Brief:
The listing below is to be copied exactly, with pictures excluded.

Records to process:
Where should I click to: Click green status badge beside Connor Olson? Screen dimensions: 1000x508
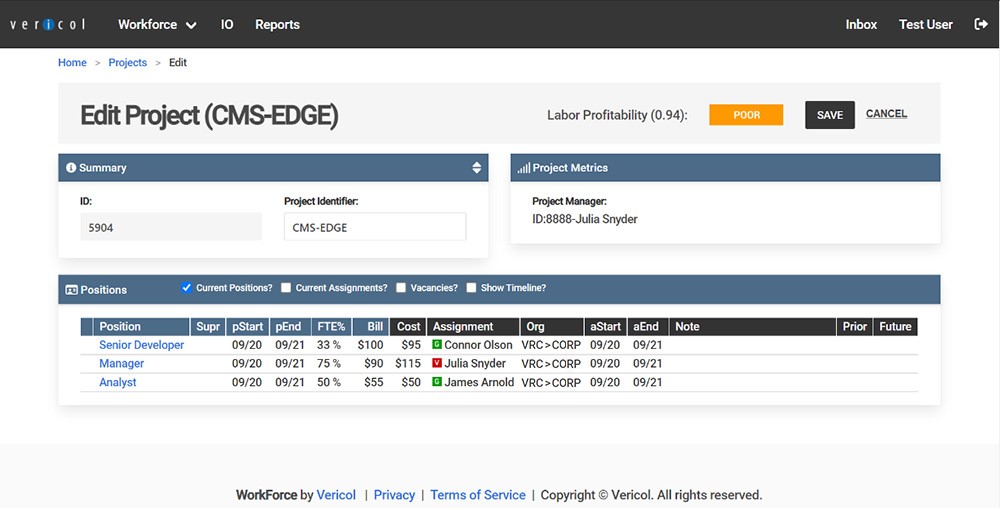(x=437, y=345)
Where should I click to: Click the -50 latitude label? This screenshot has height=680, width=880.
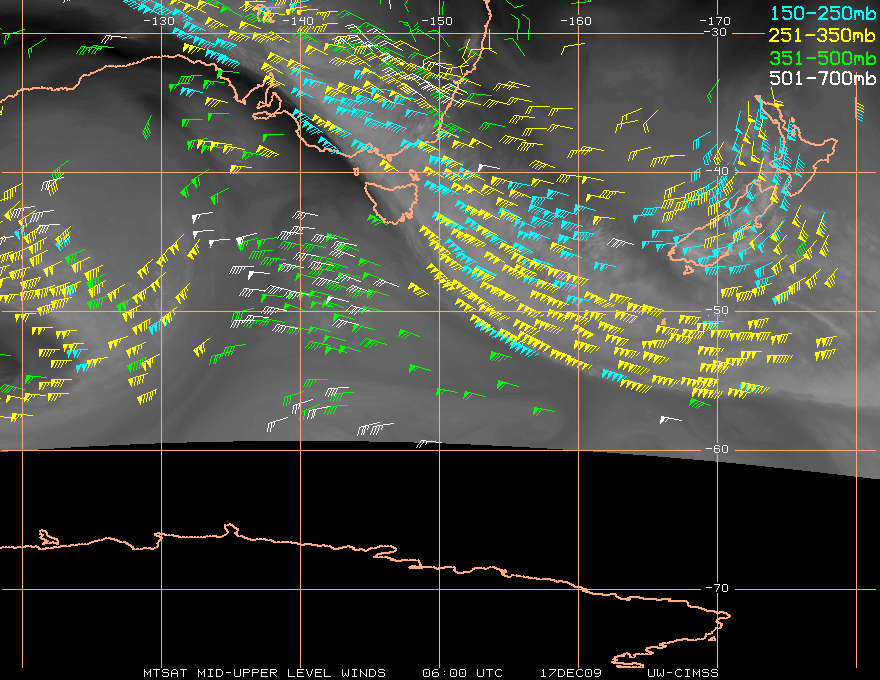717,310
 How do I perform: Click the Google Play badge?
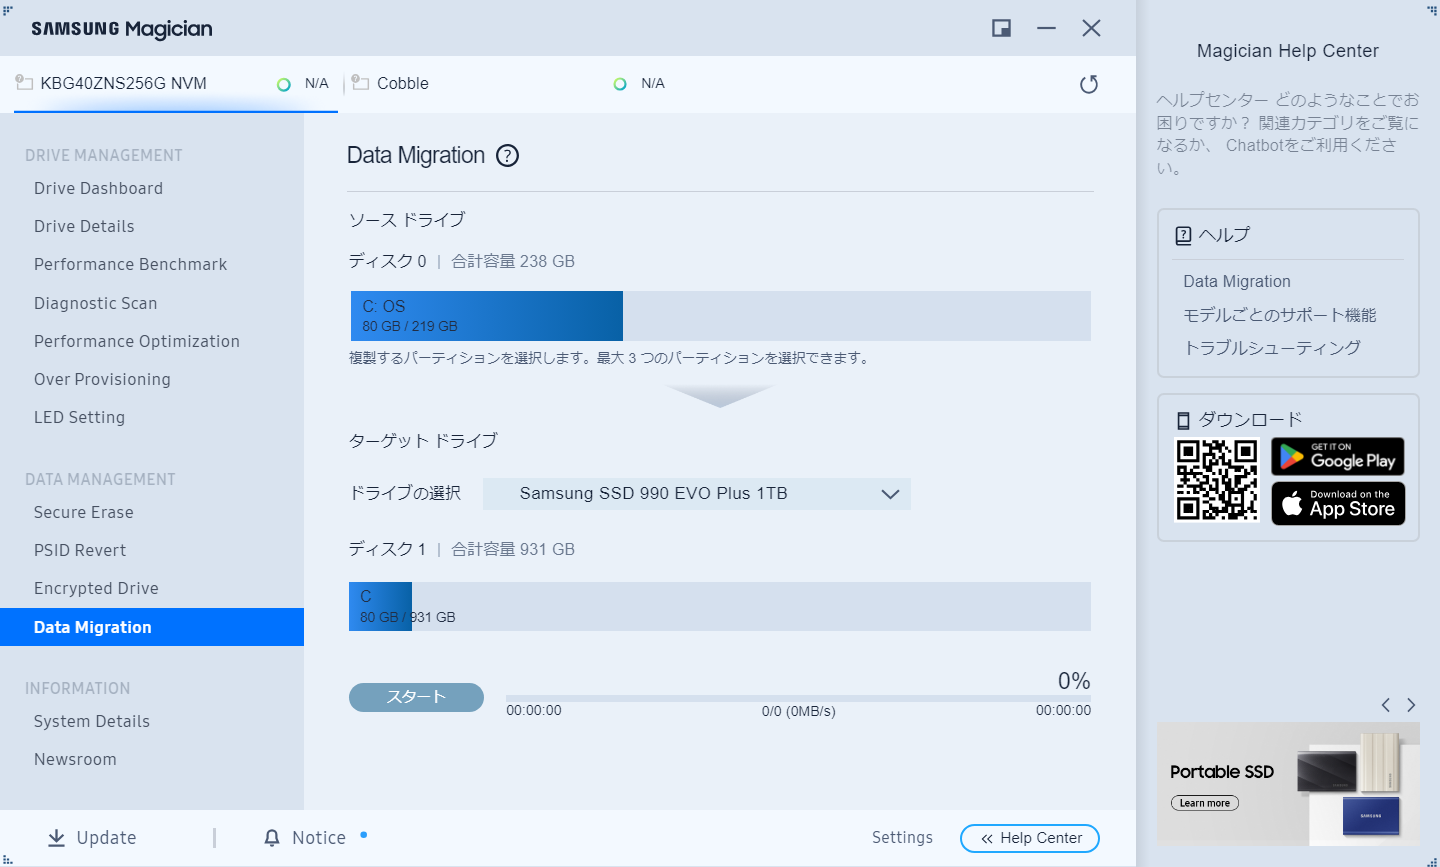point(1338,457)
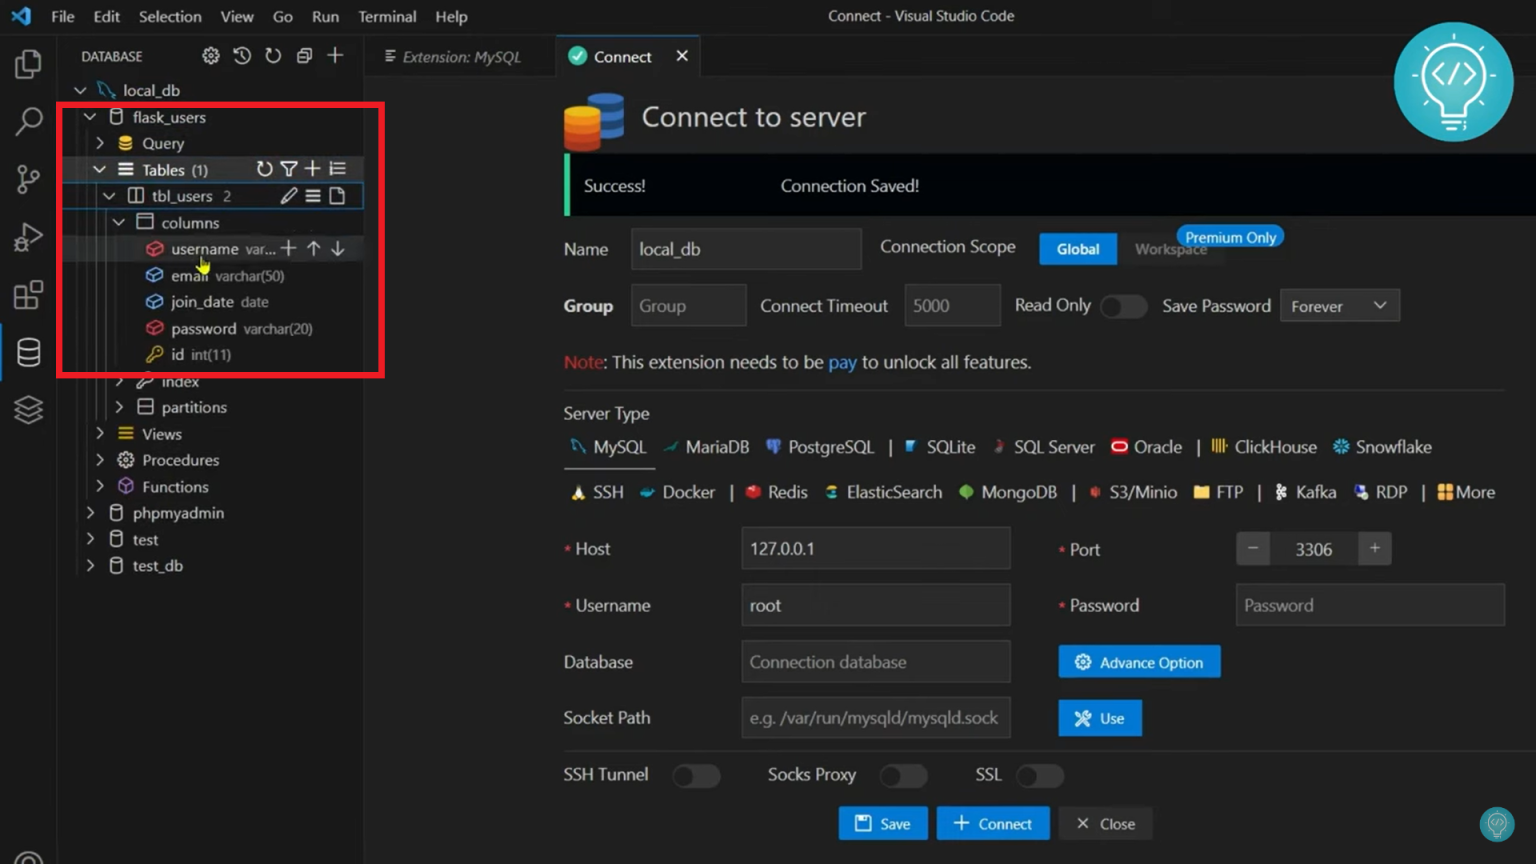This screenshot has height=864, width=1536.
Task: Expand the Views tree node
Action: 100,433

Exercise output:
Where should I click to: Click green status badge beside Connor Olson? Screen dimensions: 1000x508
(x=437, y=345)
Where should I click to: Click the -50 latitude label? This screenshot has height=680, width=880.
717,310
 How do I perform: Click the Google Play badge?
point(1338,457)
This screenshot has height=864, width=1536.
Task: Expand the Views tree node
Action: 100,433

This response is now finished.